§ **TEXT FOR ANALYSIS**
Understanding Different Types of Spinal and Muscular Pain: Causes and Symptoms

“Spinal pain in the lumbar region (lower back) & cervical region (neck) are highly prevalent & are often the causes for many lost work days. Lumbar muscle strains & sprains are the most common causes of low back pain. The thoracic spine can also be a site of spinal pain, but because it’s much more rigid, the thoracic spinal area is much less frequently injured than the lumbar & cervical spine” [1]. Booking an appointment with a Pain Specialist is the first step to getting your life back on track with an accurate diagnosis & Personalised Treatment Plan

 What Causes Spinal & Muscular Pain?

 As Pain Doctors like to explain to patients: both the cervical spine and lumbar regions of the spine, are inclined to become strained due to 1: moving, bending and twisting; and 2: their weight-bearing function. Straining the lumbar muscle is due to tearing or abnormally stretching the muscle fibres. Moreover, lumbar sprain comes about when ligaments are stretched beyond their normal margins. Of note, all of these scenarios can be brought about by systematic overuse, or an abrupt injury.

And when it comes to inflammation of the soft tissues, this takes place when the lumbar spine  becomes sprained or strained. This leads to various degrees of pain. Furthermore, muscle spasms can also occur. However, the good news is that with excellent care from a Pain Consultant, patients can ameliorate their pain and heal. Moreover, in the majority of cases, neurosurgery is not not needed [1].

§ **EXERCISE AIM**
Continue the article on spinal and muscular pain from its last sentence.

§ **INFORMATION SHOWN**
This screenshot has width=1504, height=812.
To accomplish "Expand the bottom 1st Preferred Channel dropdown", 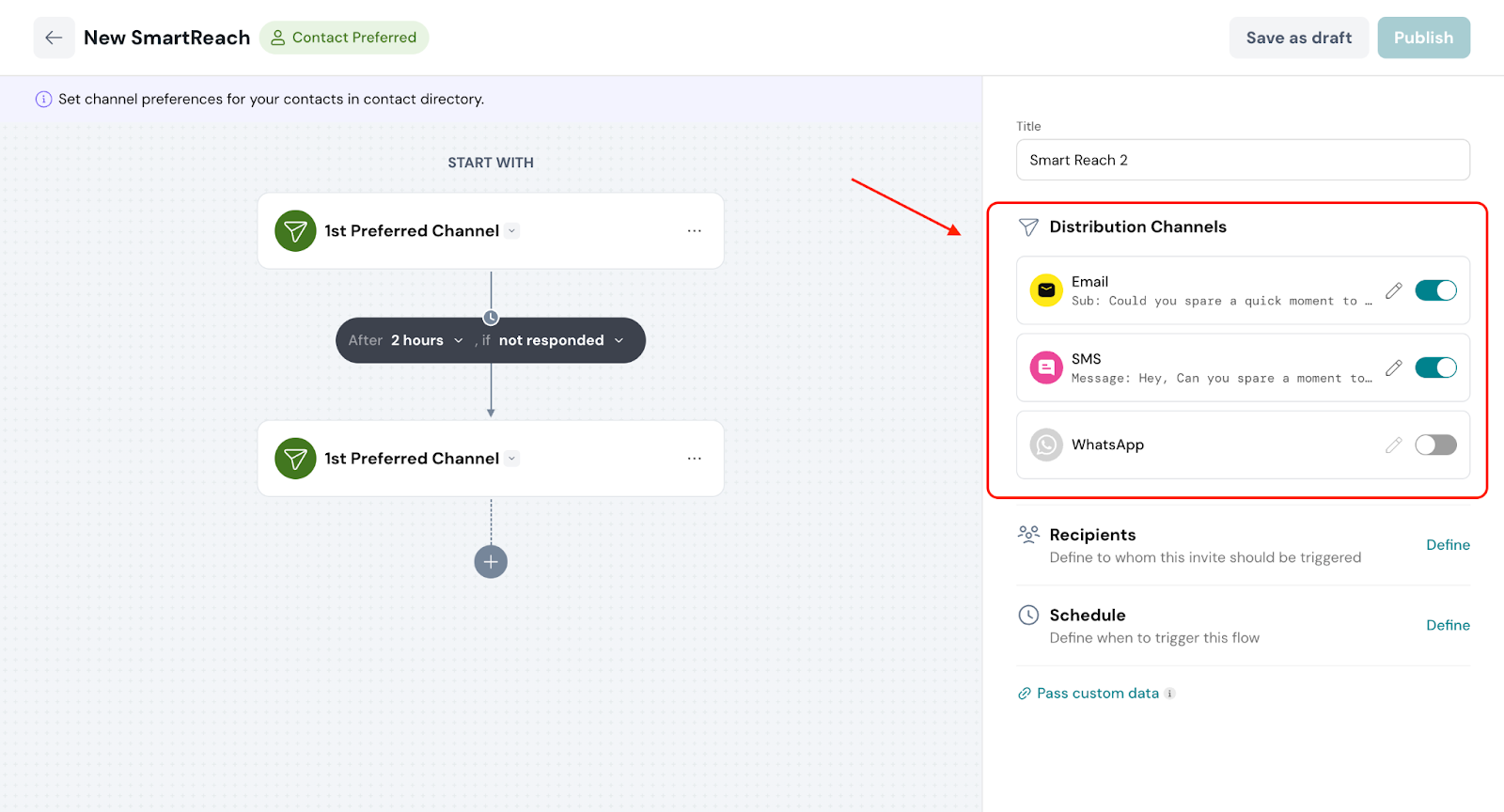I will [x=512, y=459].
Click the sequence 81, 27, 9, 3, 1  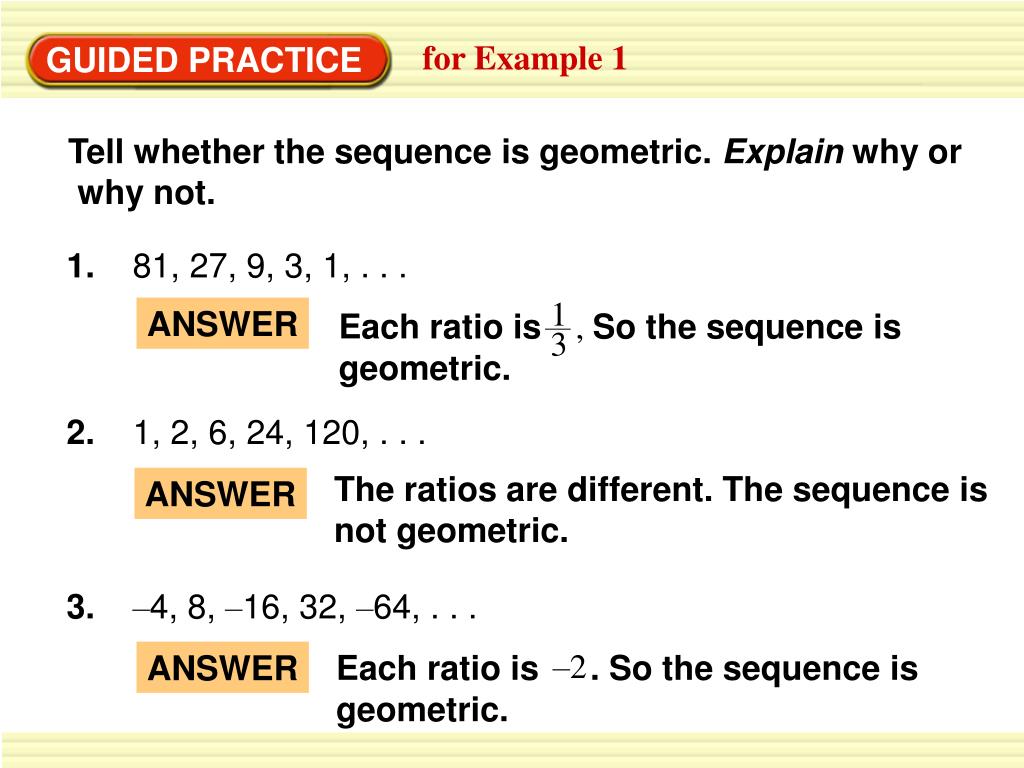pos(270,266)
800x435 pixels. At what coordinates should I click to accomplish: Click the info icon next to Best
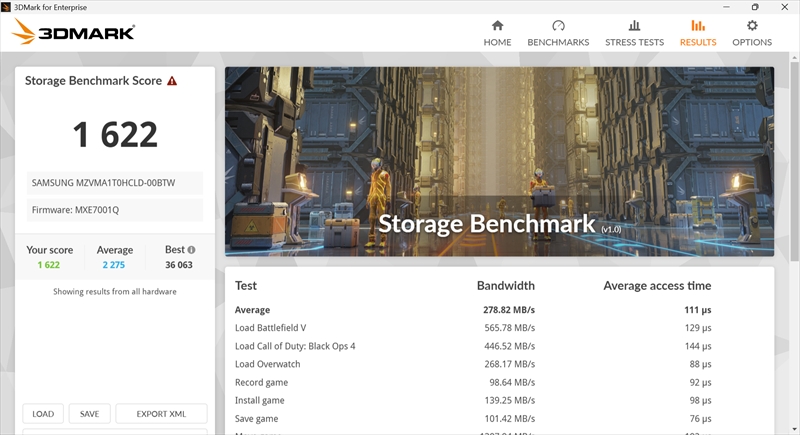[191, 250]
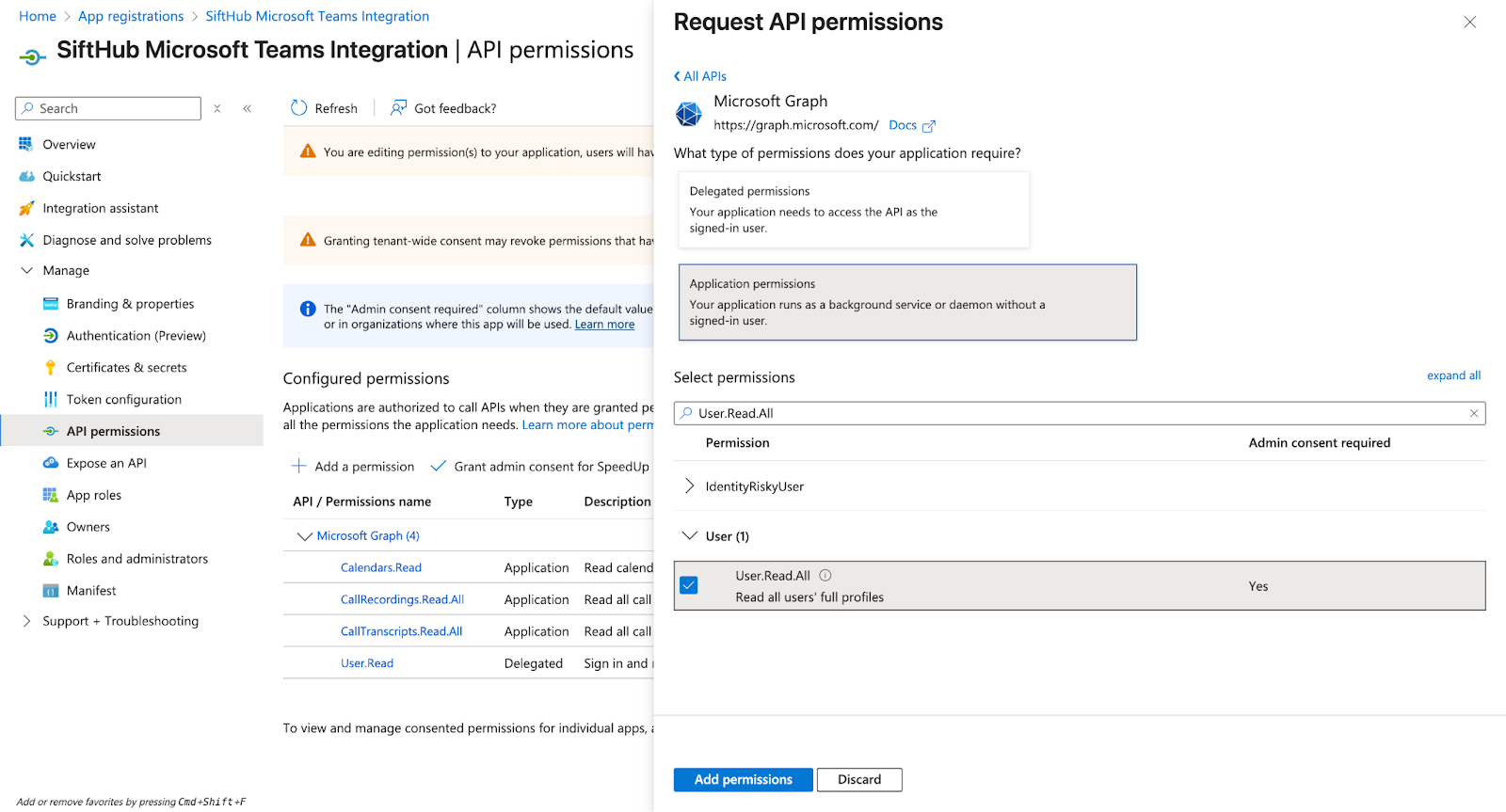Collapse the User (1) permission group

click(x=690, y=536)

§ **ANSWER BOX**
So What Symptoms Should I Look Out For?

  • Not being able to maintain a normal posture because of pain and stiffness. (Of note, even though you may not be aware of your changed posture, your Pain Doctor will spot it)
  • Stiffness in your lower back region, restricting your scope of motion
  • Muscular spasms whilst resting or being active
  • A loss of motor function (for example, not being able to walk on the tips of your toes, or on your heels)
  • Persistent pain for a maximum of 10 days to 2 weeks [1].

Preparing For Your Online or In-Person Consultation

It is a good idea to compile a ‘Pain Diary’ before you speak to the Pain Doctor, as once they have reviewed your medical history, they will ask you a number of pertinent questions. So set the dairy out into days and hours, and make a note of when you experience any pain and/or stiffness. – And add what you were doing before, or at the time the pain came on, and how long it lasted.


[1]. American Association of Neurological Surgeons (2023). “!Spinal Pain.”